Below are records; how many of their lines contain "agent"? Reply with the number and no other words.

(Data entries)
- - - - - - -

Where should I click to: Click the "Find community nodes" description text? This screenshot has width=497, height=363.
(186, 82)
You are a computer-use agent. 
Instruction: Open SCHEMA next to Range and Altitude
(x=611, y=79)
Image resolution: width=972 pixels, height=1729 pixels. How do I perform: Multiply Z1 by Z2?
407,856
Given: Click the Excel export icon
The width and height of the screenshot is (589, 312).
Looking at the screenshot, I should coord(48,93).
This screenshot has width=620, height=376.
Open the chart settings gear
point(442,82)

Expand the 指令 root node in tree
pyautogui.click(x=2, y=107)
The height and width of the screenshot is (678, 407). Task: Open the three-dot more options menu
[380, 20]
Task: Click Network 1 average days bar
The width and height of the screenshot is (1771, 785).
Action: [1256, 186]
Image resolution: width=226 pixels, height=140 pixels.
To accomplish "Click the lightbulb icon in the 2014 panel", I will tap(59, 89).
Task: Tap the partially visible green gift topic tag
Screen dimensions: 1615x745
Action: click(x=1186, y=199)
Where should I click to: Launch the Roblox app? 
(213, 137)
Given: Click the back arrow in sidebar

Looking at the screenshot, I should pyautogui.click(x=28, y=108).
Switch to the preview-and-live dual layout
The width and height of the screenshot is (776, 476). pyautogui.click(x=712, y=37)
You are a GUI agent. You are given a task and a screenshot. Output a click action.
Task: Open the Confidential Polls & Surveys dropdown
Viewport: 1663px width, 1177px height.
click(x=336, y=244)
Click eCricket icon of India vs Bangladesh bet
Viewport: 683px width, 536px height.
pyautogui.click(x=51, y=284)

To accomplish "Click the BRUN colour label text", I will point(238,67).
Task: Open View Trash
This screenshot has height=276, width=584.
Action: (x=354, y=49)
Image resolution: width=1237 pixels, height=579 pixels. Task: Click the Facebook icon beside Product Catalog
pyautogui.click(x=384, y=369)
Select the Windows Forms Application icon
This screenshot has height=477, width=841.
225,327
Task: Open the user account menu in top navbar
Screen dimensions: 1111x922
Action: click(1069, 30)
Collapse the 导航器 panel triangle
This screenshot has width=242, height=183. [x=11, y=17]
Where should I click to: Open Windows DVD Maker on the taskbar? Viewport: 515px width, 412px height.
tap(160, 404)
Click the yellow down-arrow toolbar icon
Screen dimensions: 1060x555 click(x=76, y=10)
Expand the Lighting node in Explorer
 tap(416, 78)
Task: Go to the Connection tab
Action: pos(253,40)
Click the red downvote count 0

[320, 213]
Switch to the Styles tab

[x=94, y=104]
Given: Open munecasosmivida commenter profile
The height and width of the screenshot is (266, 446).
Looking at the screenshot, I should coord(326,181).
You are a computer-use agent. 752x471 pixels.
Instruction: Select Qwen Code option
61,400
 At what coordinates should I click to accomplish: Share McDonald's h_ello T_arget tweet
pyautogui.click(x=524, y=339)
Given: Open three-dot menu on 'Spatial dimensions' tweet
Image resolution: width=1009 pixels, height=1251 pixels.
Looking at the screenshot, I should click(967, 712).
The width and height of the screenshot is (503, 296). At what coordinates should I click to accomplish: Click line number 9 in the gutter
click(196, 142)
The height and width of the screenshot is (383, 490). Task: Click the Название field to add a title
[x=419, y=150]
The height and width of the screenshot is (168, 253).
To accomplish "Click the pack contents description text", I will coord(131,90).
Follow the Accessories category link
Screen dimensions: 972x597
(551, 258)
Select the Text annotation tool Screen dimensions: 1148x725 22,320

- - - - - - -

• _EXERCISE OUTPUT_:
3